## Problem requirements
Which lines of the records below contain the string "computer"? Report each of them.

## Task material
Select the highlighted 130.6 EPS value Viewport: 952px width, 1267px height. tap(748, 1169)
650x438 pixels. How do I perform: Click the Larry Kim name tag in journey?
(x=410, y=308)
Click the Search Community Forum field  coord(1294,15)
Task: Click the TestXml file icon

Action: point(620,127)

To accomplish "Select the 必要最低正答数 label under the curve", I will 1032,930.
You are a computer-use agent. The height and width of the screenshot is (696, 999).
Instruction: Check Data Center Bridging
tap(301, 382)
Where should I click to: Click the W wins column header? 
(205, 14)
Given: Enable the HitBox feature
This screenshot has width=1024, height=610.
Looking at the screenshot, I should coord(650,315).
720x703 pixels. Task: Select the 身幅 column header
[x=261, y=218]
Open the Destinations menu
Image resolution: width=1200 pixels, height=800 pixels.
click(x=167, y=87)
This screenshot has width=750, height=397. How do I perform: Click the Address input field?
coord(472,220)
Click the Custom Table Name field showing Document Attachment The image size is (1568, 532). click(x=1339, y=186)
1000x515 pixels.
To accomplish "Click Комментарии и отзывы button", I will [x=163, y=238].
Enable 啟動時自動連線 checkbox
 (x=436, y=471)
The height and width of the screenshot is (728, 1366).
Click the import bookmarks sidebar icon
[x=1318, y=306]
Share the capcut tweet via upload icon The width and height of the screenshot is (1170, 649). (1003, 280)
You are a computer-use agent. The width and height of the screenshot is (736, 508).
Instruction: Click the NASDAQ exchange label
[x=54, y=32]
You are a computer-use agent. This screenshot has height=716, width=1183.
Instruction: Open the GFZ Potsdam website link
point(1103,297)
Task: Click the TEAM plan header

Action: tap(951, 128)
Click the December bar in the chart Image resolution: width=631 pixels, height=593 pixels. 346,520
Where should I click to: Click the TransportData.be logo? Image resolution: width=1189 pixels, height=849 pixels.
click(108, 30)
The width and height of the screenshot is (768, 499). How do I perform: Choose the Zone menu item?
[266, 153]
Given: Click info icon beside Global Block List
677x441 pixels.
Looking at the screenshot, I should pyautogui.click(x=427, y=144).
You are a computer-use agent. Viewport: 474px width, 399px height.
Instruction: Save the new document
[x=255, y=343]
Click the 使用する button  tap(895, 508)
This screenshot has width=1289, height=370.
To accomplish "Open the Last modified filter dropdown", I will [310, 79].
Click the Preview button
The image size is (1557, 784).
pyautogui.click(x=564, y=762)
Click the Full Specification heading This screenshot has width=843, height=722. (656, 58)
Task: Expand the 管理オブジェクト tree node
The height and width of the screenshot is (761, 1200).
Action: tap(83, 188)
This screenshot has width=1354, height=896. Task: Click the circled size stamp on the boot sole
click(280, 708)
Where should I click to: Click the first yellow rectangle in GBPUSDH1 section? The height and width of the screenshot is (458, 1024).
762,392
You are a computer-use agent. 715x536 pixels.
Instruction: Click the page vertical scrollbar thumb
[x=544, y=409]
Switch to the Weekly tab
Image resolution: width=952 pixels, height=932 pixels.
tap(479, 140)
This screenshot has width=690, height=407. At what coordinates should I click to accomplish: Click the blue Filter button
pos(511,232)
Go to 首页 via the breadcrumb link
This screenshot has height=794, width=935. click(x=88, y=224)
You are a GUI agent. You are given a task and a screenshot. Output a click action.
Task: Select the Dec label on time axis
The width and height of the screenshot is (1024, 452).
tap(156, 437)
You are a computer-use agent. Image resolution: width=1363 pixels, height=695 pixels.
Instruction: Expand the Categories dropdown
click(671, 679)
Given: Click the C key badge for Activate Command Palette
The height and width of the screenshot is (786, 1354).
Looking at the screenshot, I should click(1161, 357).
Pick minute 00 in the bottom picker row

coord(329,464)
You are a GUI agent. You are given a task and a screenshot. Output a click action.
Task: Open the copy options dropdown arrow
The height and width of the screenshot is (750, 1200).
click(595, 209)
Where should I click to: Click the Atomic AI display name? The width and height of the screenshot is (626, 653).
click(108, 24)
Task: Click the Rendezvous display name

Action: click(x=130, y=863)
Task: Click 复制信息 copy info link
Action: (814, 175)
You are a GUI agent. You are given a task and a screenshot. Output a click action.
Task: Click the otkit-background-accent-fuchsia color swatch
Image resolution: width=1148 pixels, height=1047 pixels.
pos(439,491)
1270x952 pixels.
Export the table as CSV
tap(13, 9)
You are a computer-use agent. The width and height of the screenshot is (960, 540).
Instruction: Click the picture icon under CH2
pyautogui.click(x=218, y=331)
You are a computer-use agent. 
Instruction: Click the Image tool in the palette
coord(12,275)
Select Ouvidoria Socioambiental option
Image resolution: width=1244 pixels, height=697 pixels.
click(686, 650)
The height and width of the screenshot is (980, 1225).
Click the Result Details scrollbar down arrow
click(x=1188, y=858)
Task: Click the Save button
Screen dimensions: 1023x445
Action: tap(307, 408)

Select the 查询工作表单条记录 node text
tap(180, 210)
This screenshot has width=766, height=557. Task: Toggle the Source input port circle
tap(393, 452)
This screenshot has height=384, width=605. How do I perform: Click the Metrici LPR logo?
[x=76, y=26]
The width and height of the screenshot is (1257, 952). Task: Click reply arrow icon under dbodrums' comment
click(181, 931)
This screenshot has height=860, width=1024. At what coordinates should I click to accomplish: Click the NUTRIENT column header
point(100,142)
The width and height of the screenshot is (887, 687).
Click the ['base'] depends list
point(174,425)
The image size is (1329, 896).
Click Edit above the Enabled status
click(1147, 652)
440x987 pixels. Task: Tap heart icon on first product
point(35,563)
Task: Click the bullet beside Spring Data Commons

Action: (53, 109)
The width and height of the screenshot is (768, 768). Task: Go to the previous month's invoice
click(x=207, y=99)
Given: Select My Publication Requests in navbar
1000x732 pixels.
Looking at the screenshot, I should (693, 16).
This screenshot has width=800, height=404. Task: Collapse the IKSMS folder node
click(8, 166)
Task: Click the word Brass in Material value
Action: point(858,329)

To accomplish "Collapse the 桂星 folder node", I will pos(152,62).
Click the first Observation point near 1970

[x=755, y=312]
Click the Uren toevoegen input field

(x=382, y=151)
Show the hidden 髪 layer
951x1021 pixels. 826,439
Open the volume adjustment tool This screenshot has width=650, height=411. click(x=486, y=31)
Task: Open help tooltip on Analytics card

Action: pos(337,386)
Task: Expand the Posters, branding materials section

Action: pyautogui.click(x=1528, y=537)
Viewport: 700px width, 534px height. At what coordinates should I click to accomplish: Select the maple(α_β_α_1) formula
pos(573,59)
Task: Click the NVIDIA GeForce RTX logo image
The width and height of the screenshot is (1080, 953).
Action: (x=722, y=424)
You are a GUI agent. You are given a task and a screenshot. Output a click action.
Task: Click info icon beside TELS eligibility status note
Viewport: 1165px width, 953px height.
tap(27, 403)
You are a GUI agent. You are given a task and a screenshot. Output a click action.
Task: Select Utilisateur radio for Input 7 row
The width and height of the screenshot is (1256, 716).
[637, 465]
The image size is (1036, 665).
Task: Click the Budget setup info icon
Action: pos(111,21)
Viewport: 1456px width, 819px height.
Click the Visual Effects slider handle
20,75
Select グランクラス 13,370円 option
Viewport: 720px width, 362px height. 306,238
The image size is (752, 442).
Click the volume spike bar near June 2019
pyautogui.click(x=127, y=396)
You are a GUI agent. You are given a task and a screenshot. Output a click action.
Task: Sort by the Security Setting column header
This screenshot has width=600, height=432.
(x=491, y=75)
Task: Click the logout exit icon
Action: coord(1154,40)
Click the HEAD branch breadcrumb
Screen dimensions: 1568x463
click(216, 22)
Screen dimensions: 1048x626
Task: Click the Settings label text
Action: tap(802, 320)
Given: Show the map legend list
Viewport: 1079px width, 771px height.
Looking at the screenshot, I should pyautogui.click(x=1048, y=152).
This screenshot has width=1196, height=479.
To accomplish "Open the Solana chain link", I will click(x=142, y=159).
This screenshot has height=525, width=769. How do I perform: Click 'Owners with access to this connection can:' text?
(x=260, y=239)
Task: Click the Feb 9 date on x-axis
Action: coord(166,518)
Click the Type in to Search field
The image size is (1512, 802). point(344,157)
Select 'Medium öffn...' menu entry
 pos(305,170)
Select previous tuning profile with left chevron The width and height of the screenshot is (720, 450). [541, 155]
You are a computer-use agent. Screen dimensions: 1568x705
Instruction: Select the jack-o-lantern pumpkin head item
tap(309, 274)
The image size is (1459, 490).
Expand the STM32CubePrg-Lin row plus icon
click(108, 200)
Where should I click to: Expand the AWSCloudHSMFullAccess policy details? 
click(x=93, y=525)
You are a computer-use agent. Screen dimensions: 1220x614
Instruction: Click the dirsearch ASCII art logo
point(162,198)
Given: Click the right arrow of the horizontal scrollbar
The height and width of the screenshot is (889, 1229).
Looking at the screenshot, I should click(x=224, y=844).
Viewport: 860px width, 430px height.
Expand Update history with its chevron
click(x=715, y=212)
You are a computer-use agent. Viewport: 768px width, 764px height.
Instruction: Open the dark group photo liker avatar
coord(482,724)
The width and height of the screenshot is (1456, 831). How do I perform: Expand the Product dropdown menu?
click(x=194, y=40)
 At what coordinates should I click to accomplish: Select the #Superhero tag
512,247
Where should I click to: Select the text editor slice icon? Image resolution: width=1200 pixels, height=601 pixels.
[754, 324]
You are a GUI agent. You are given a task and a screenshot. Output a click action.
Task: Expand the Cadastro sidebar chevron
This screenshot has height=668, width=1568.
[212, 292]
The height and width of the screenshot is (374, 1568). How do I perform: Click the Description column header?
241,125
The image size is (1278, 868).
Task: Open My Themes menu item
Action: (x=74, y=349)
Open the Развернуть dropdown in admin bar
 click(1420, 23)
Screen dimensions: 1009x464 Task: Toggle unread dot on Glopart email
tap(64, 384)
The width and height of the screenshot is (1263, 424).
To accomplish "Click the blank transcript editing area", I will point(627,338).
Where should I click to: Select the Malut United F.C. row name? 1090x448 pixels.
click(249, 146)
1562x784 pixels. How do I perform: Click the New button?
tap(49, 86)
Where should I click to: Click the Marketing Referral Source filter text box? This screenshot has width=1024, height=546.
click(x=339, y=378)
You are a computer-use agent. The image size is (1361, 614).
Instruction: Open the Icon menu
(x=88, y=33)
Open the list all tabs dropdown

## Solution to the exercise
You are a computer-use agent. The height and width of the screenshot is (696, 999).
You are a computer-use agent. The width and height of the screenshot is (736, 508).
You are a computer-use agent. This screenshot has height=716, width=1183.
You are a computer-use agent. Viewport: 474px width, 399px height.
You are a computer-use agent. 715x536 pixels.
You are a computer-use agent. Image resolution: width=1363 pixels, height=695 pixels.
You are a computer-use agent. The width and height of the screenshot is (960, 540).
You are a computer-use agent. 
You are a computer-use agent. Screen dimensions: 1568x705
You are a computer-use agent. Screen dimensions: 1220x614
You are a computer-use agent. Viewport: 768px width, 764px height.
You are a computer-use agent. The image size is (1361, 614).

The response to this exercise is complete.